SETGAN: Scale and Energy Trade-off GANs for Image Applications on Mobile Platforms

TL;DR

SETGAN introduces a client-server architecture that balances image quality and energy consumption for mobile image generation, enabling efficient, high-quality photo-realistic outputs on edge devices.

Contribution

The paper proposes SETGAN, a novel approach that trades off image accuracy for energy efficiency using a multi-scale GAN framework on mobile platforms.

Findings

Achieved 56% energy savings with 3-12% SSIM accuracy loss.

Enabled 4x faster training time on server with parallel multi-scale training.

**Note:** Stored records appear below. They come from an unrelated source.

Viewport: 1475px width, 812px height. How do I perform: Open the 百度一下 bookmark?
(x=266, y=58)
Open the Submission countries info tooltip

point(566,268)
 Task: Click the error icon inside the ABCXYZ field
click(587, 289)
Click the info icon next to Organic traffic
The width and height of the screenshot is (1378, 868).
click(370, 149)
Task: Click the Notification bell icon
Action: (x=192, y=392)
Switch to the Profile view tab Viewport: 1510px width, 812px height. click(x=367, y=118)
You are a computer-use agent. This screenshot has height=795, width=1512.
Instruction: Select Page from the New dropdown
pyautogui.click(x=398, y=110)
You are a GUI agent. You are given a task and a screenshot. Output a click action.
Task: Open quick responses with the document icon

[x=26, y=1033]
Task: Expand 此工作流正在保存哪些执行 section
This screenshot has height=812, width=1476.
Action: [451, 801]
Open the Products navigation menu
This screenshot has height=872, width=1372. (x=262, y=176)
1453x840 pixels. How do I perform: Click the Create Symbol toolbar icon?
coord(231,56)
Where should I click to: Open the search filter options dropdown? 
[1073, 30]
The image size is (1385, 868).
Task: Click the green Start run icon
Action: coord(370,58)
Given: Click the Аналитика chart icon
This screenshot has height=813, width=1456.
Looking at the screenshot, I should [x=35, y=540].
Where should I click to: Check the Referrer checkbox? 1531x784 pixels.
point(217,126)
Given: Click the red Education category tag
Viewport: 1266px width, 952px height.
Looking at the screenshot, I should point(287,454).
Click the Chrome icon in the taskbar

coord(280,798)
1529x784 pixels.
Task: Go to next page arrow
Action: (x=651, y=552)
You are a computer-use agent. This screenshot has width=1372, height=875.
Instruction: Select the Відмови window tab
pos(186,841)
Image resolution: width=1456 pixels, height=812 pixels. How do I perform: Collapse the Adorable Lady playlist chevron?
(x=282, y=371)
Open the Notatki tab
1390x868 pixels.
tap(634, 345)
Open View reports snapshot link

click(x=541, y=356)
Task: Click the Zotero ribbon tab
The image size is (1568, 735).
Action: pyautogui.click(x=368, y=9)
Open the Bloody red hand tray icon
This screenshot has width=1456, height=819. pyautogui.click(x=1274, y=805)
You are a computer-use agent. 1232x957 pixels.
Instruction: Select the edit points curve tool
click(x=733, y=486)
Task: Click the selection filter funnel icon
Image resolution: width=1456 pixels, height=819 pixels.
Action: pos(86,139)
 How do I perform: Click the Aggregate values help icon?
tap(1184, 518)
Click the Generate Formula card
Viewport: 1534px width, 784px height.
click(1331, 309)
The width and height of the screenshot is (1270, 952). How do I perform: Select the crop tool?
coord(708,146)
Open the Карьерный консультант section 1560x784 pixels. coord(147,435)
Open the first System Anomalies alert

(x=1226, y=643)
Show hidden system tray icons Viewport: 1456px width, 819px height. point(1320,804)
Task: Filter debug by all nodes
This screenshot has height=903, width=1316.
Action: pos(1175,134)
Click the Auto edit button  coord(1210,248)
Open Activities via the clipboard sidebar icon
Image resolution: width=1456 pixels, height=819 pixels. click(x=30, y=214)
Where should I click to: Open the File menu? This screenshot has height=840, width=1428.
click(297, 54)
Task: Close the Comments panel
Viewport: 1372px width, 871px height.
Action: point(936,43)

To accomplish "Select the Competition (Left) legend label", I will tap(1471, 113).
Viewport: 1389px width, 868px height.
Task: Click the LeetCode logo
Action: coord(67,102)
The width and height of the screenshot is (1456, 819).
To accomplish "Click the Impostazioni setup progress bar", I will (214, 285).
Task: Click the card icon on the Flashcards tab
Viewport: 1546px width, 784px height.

Demonstrated effective image generation on mobile devices with energy constraints.

Abstract

We consider the task of photo-realistic unconditional image generation (generate high quality, diverse samples that carry the same visual content as the image) on mobile platforms using Generative Adversarial Networks (GANs). In this paper, we propose a novel approach to trade-off image generation accuracy of a GAN for the energy consumed (compute) at run-time called Scale-Energy Tradeoff GAN (SETGAN). GANs usually take a long time to train and consume a huge memory hence making it difficult to run on edge devices. The key idea behind SETGAN for an image generation task is for a given input image, we train a GAN on a remote server and use the trained model on edge devices. We use SinGAN, a single image unconditional generative model, that contains a pyramid of fully convolutional GANs, each responsible for learning the patch distribution at a different scale of the image. During the training process, we determine the optimal number of scales for a given input image and the energy constraint from the target edge device. Results show that with SETGAN's unique client-server-based architecture, we were able to achieve a 56% gain in energy for a loss of 3% to 12% SSIM accuracy. Also, with the parallel multi-scale training, we obtain around 4x gain in training time on the server.